In the spirit of that event, the 100th anniversary celebration will host a barbecue tasting and birthday cake for $1 per person, first come, first served, while supplies last. Drinks will also be just $1. Live entertainment will be provided by The 2nd Hand Brass Band throughout the afternoon, the chapel will be open for viewing and the Temecula Valley Museum will provide a craft activity for children in the museum. In addition, a photo collage will feature early photographs of the chapel, as well as photographs of the original 1917 barbecue, provided by Rebecca Farnbach from the Temecula Valley Historical Society and Marvin Curran from the collection of Mrs. E. Hale Curran.
At the turn of the last century, Temecula was a small railroad town surrounded by a vast cattle ranch, which provided the economic lifeblood of the community. In 1910, a Catholic priest named Father John J. Burri came to Temecula to serve the citizens of the town. Within five years, Father Burri announced his plan for the construction of the first church in town designed specifically to serve as a house of worship for the Catholic congregation. A lot at the corner of 6th and Front streets was purchased as a location for the new church. A small construction loan was secured through the local bank for the purchase of materials. Construction of the church was completed March 1917.
The following month, Mahlon Vail, owner of the Vail Cattle Ranch and a major stockholder in the First National Bank of Temecula, organized and hosted a barbecue at his Pauba ranch headquarters to raise funds to pay off the construction loan. He personally donated a steer to the celebration. Additional food and funds were donated by local businessmen and townspeople. A four-piece orchestra provided music for dancing in the evening. Daytime entertainment included boxing and wrestling matches, as well as bronco-busting demonstrations by the Vail ranch hands.

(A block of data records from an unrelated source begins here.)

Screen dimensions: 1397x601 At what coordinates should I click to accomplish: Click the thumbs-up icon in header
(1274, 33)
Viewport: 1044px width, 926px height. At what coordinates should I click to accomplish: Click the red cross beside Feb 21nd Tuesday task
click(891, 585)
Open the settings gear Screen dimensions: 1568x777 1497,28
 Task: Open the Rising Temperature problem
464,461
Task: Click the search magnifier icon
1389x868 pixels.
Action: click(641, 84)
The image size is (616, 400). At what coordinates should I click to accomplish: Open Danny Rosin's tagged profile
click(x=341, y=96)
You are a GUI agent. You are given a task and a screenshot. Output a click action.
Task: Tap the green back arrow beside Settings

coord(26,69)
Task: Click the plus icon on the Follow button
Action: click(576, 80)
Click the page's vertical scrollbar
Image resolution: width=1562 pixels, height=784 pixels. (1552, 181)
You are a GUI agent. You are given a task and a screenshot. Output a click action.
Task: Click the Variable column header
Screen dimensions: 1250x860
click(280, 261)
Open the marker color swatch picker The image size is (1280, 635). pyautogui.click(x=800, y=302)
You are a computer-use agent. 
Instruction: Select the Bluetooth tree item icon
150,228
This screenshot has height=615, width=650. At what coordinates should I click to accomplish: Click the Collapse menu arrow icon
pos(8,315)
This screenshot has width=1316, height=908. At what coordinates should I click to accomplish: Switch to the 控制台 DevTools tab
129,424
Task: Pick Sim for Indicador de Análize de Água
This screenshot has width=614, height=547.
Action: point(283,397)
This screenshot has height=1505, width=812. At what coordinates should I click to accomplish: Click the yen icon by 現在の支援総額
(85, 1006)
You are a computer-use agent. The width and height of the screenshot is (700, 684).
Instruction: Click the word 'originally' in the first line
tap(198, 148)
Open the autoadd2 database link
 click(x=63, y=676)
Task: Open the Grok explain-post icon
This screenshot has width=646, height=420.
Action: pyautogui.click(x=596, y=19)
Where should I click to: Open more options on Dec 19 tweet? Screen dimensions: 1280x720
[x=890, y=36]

Printed invitations for the April 15, 1917, fundraising event went out to all the local residents. The invitations promoted the event as a “free barbecue,” but admission to the grounds was $1. Days later, the local newspaper reported that 800 people had attended the barbecue. Enough money was raised by the event to pay off the $1,200 construction loan with enough money left over for the purchase of an automobile for Father Burri.